___ THE RECORDS
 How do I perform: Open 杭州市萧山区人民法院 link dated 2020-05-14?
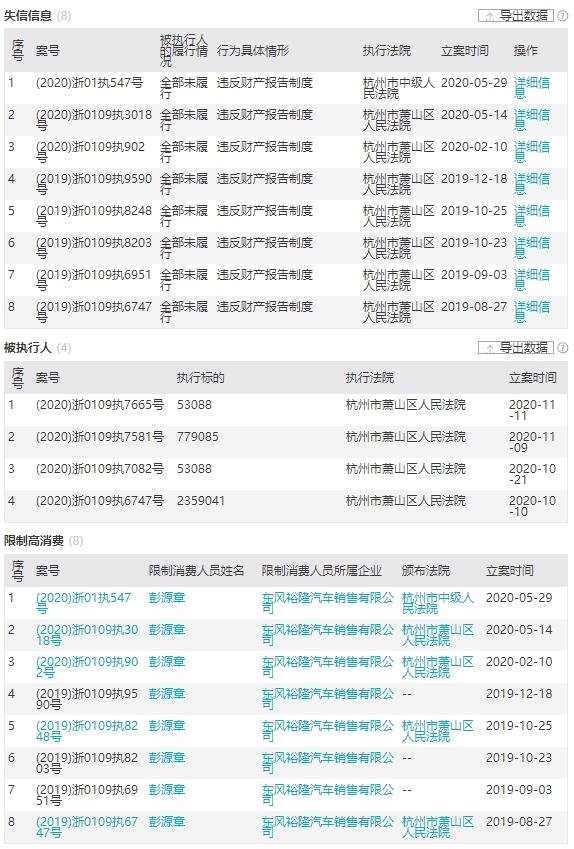pyautogui.click(x=438, y=635)
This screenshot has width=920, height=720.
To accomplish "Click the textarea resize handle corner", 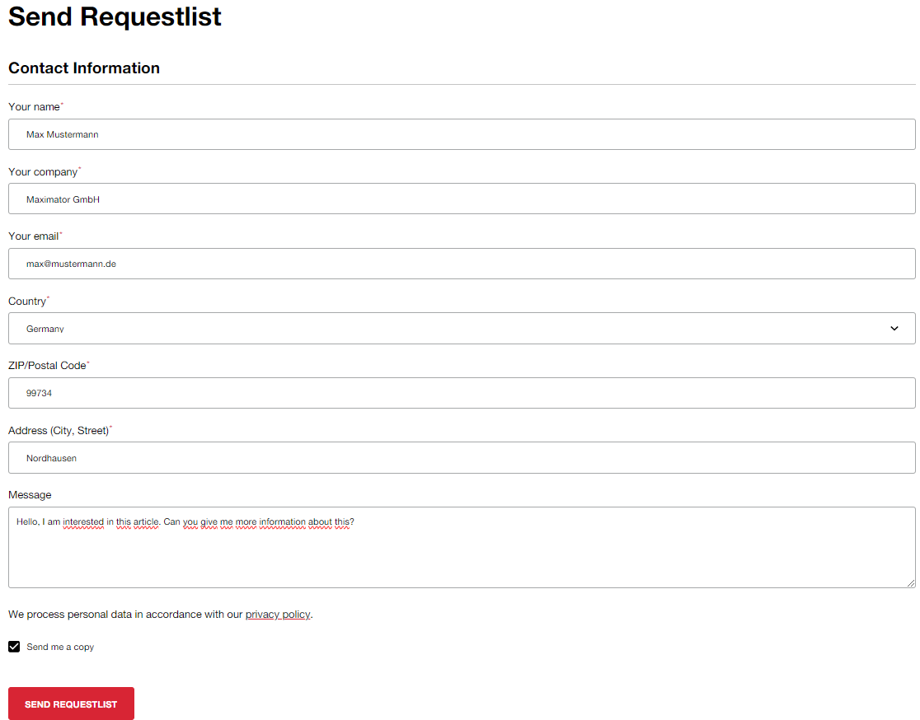I will 911,583.
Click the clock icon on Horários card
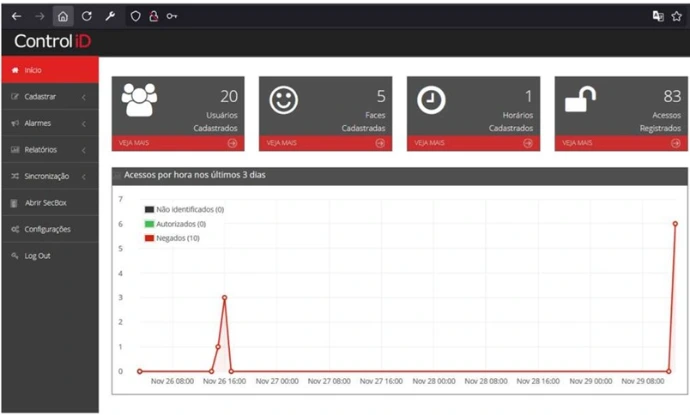 click(x=431, y=100)
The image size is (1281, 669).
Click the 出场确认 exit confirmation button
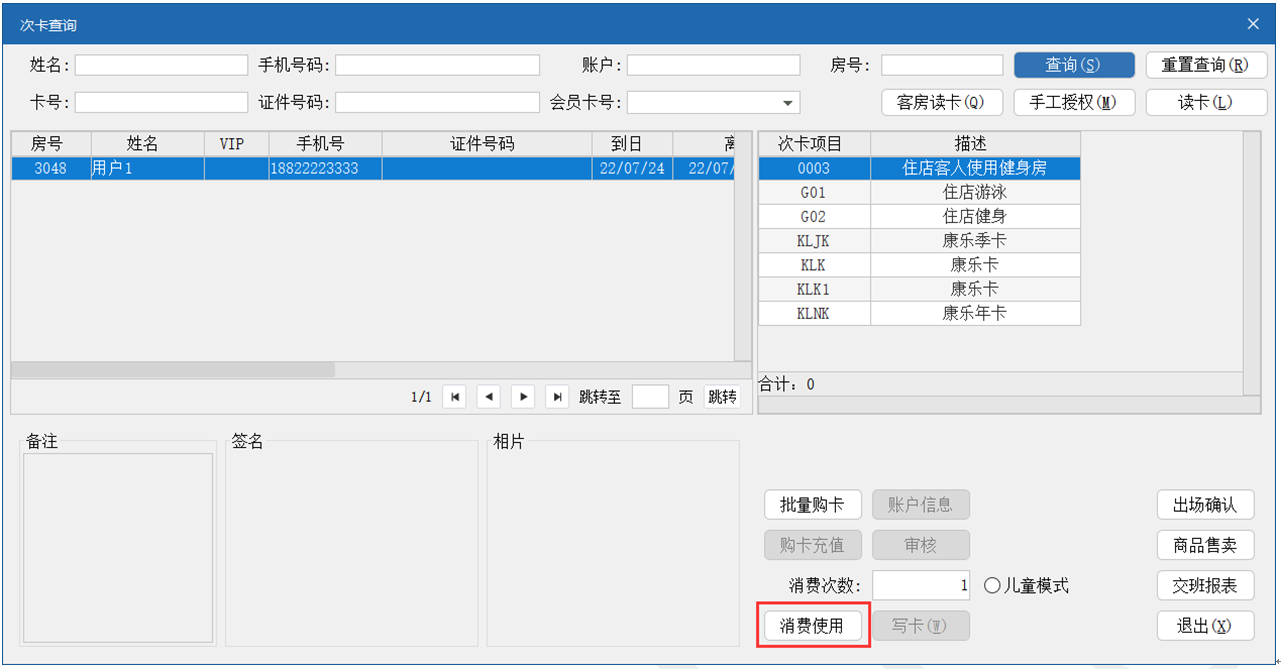[x=1205, y=505]
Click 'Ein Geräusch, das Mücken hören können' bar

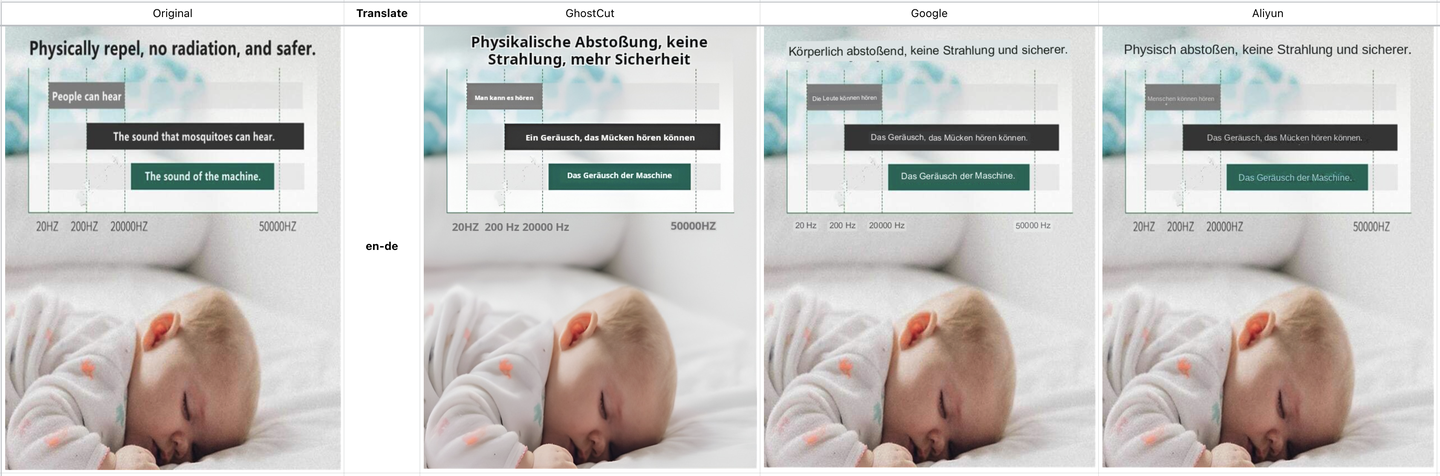pyautogui.click(x=612, y=136)
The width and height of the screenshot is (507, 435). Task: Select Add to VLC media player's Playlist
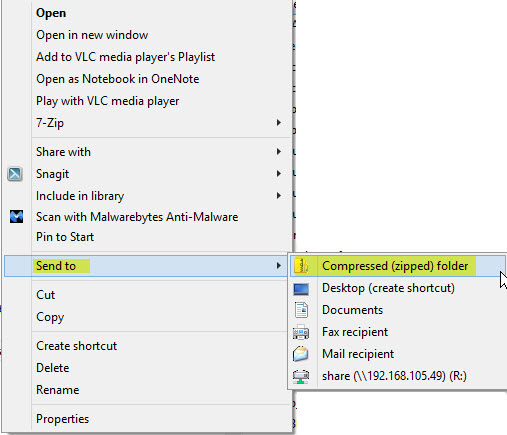(x=125, y=57)
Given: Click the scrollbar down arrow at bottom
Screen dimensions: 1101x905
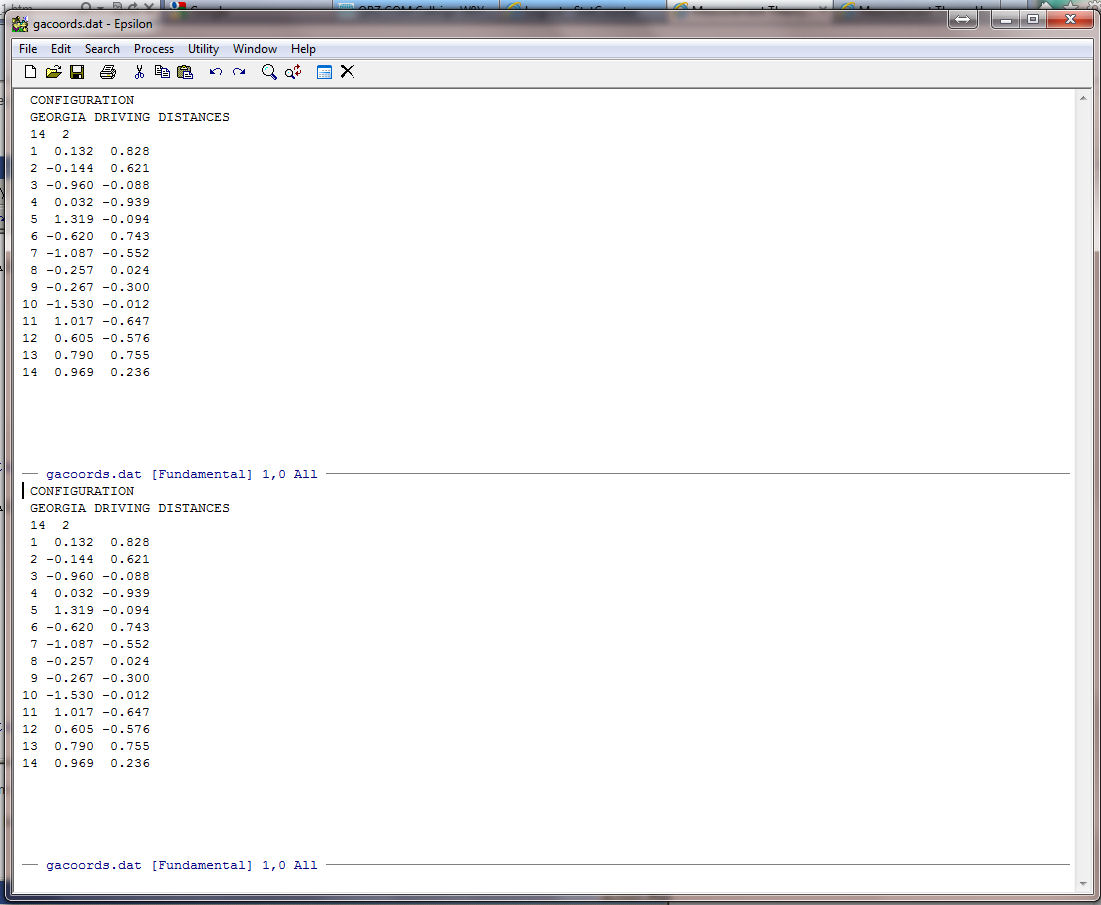Looking at the screenshot, I should click(x=1084, y=883).
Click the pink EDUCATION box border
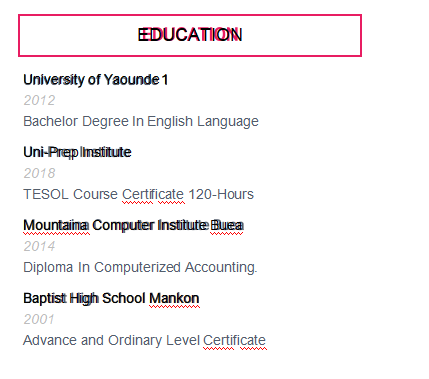Screen dimensions: 429x379 coord(190,15)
______
ASSIGNMENT: Reproduce precisely the lines of the entries above, from the one containing "Given: Click the" through the final one, both ends included, and omit the pictures.

YOUR SOLUTION:
Given: Click the scrollbar down arrow at bottom
Screen dimensions: 1101x905
Looking at the screenshot, I should click(x=1084, y=883).
Click the pink EDUCATION box border
Screen dimensions: 429x379 coord(190,15)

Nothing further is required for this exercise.